It provides consistency through scaffolding and tooling for the following areas:

  1. Documentation.
  2. Middleware.
  3. Logging.
  4. Clients.

Its main exports are:

  • The PSAPI class, which augments the third-party FastAPI class.
  • The PSAPIClient class, which wraps async requests to our APIs.

Documentation

The base PSFastAPI class, from which all serving applications inherit, augments FastAPI with an add_documentation method.

The purpose of this add_documentation method is to translate Markdown documentation -- which can be housed alongside our other documentation in Notion -- into docstrings coupled with the FastAPI object itself. In this way, documentation remains centralized while simultaneously becoming baked into our APIs, and we lend additional structure to the documentation of endpoints.
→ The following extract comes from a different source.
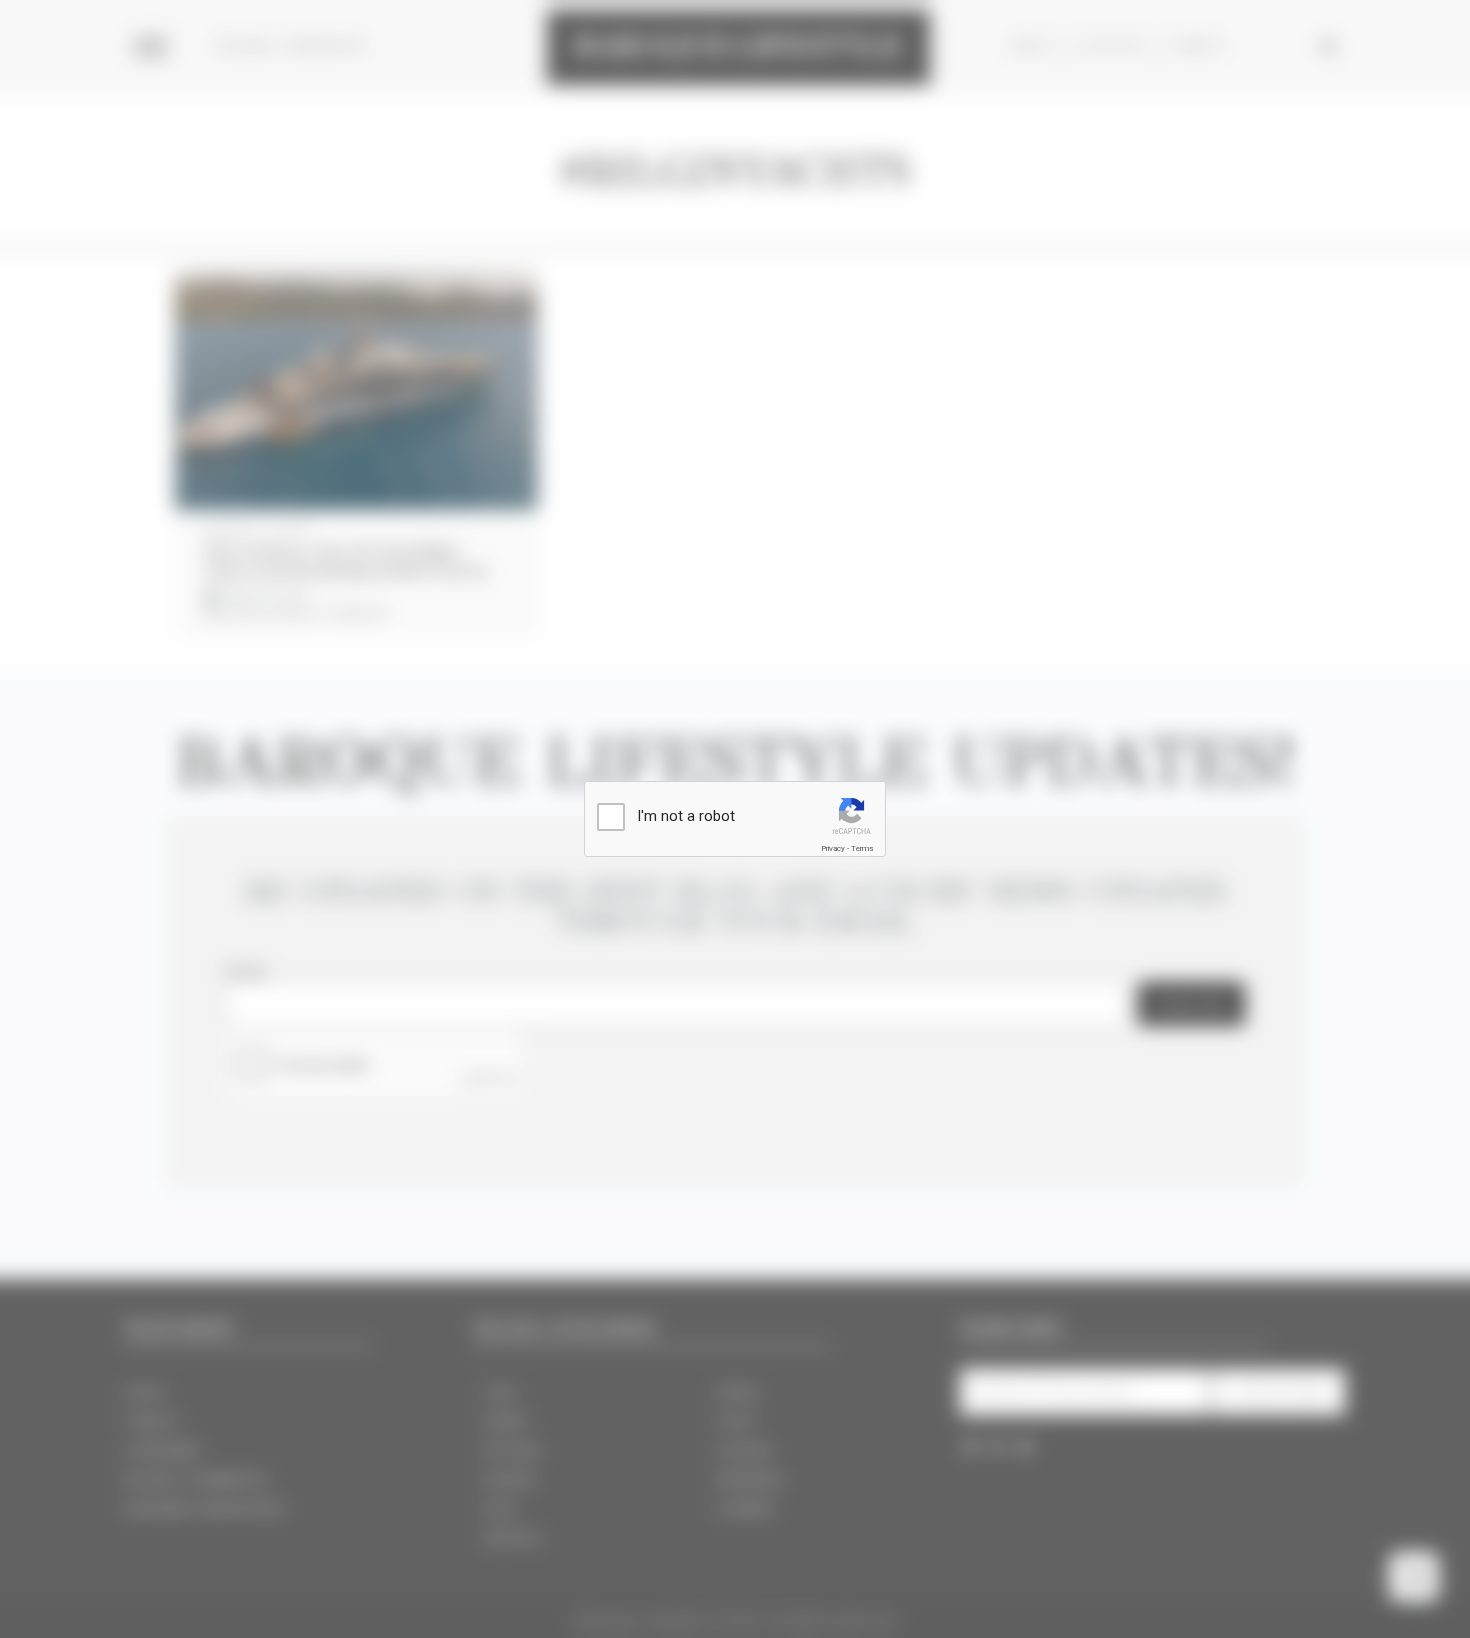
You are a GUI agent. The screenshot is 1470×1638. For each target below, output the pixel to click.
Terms (862, 848)
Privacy (833, 848)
More specifically, add_documentation works by parsing the relevant directory for the serving application in search of *.md files. The structure of the directory is expected to be as follows:

  • All files contained at one level of hierarchy, i.e. no nested directories.
  • An index.md which holds the documentation that is intended to appear at the root of the API.
    • This is the documentation that appears at the top of the page when viewing the /docs page of a FastAPI application.
  • One .md file for each route in the API, named after the route.
    • This is effectively the "docstring" of each route.
    • It does not need to document the request and response parameters; this is done via the associated data models.
    • It should document how the route works and what it does.

Middleware

PSFastAPI also augments FastAPI with an add_middlewares method, and paystone.api.middleware contains the base class for that middleware.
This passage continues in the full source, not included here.